Meals are served from large cauldrons outside the cookhouse door at the far end of the barrack yard, and the Corporal, not with very much hope in his voice, for he has already seen us in action, tells us to form fours. We do so, and for a while it looks as if the thing were really going to be a success this time. Then it suddenly occurs to Old Bill, Old George, Old Joe, and Old Percy, together with perhaps a hundred and twenty of their fellow internees, that by leaving their places at the tail of the procession and running round and joining the front row, they will get theirs quicker. They immediately proceed to do this, and are at once followed by about eighty other rapid thinkers, who have divined their thought-processes and have come to the conclusion that the idea is a good one. Twenty minutes later, a white-haired Corporal with deep furrows in his forehead has restored the formation into fours, and we start again.

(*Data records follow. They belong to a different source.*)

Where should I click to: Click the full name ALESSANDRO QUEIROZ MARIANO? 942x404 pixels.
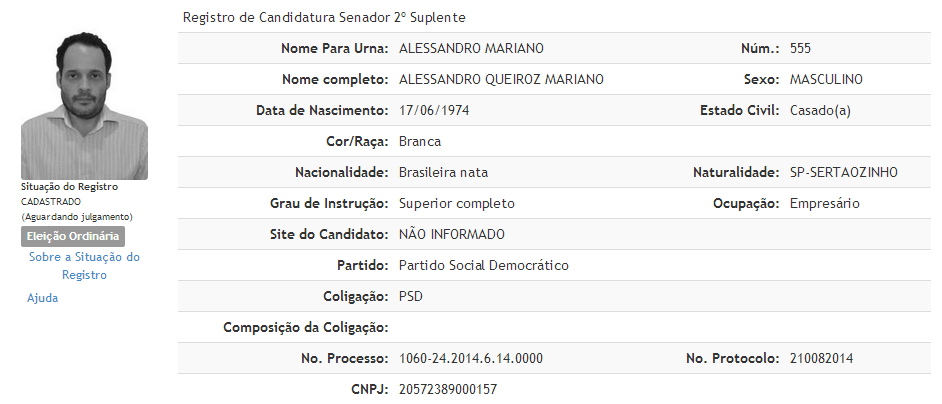[501, 79]
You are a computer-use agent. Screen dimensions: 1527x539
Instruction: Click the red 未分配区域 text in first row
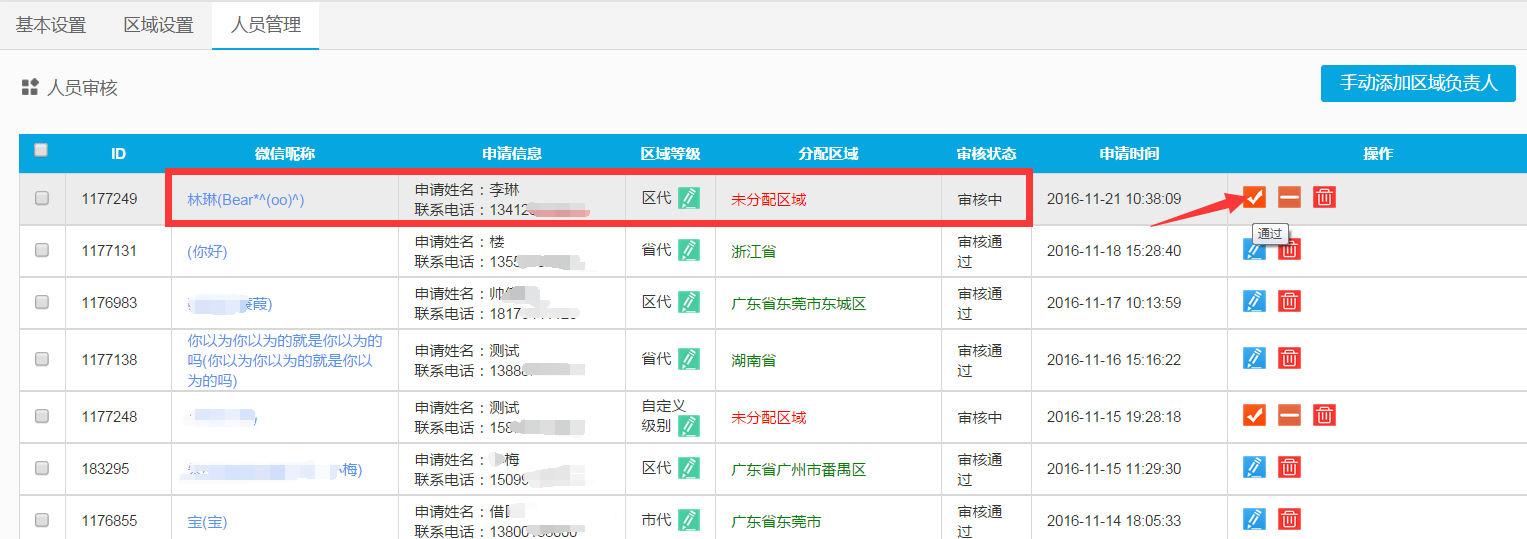[x=768, y=199]
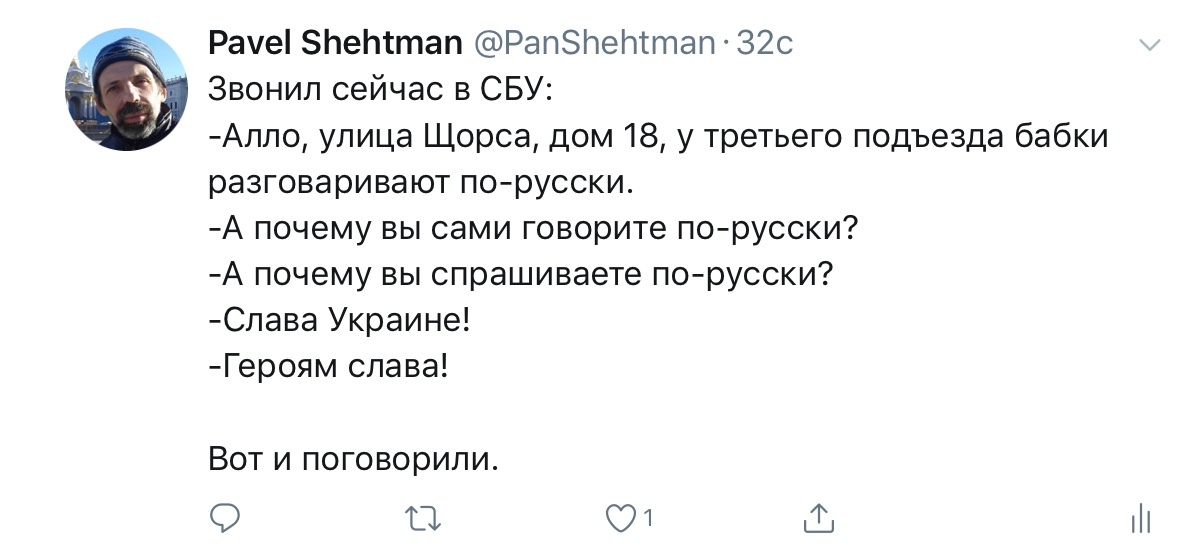
Task: Select the text 'Героям слава!'
Action: [334, 367]
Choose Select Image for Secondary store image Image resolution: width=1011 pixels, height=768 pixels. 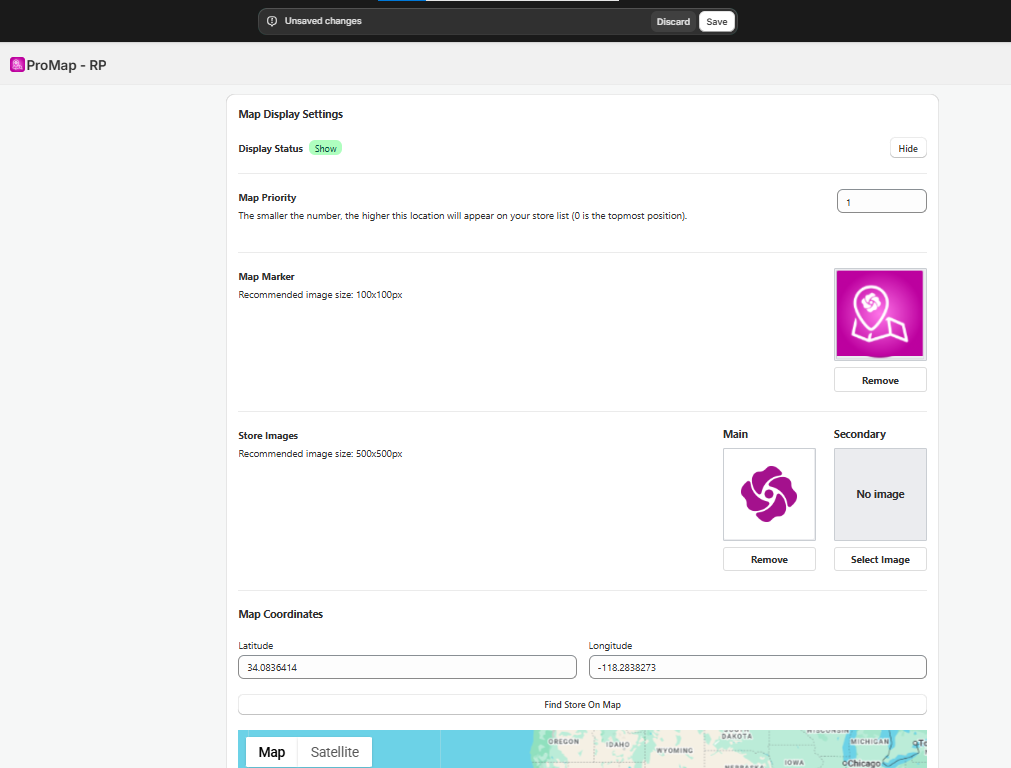click(880, 559)
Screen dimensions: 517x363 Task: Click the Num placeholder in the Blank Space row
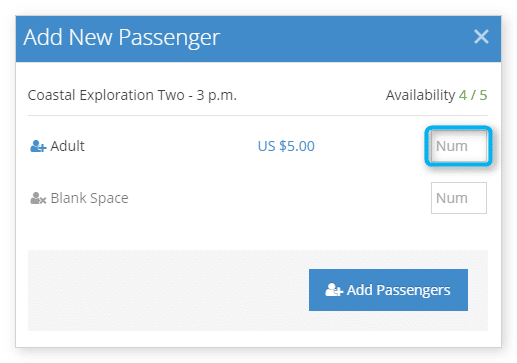(452, 198)
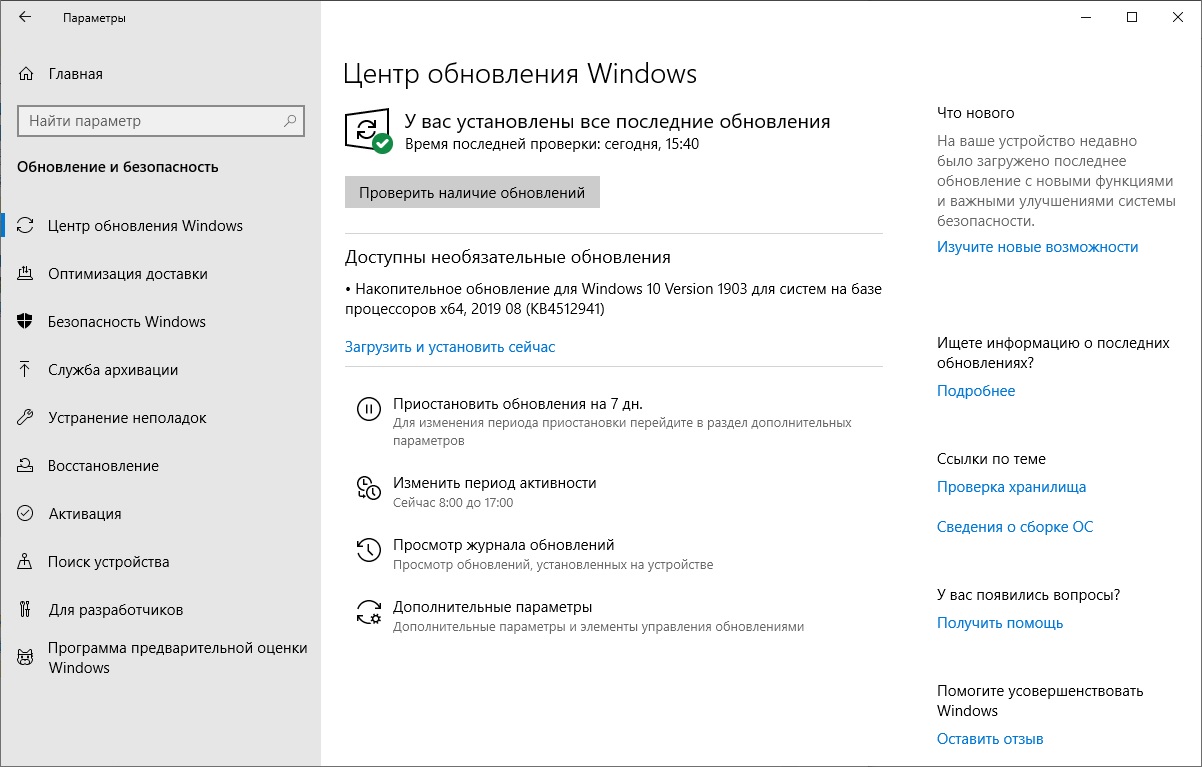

On a good morning - I mean a morning when Old Bill and his associates were in their best form - it would take three-quarters of an hour for the last in line to reach the cookhouse, and one used to wonder what it would be like on a rainy day. Fortunately, the rainy day never came. The weather was still fine when, a week from our arrival, we were loaded into vans and driven to the station, our destination being the Citadel of Huy, about twenty-five miles away - another Belgian army center.
If somebody were to ask me whose quarters I would prefer to take over - those of French convicts or Belgian soldiers, I would find it hard to say. French convicts draw pictures on the walls of their cells which bring the blush of shame to the cheek of modesty, but they are fairly tidy in their habits - whereas Belgian soldiers, as I have mentioned before, make lots of work for their successors. Without wishing to be indelicate, I may say that, until you have helped to clean out a Belgian soldiers' latrine, you ain't seen nuttin'. It was my stay at Liege, and subsequently at the Citadel of Huy, that gave me that wholesome loathing for Belgians which is the hall-mark of the discriminating man. If I never see anything Belgian again in this world, it will be all right with me.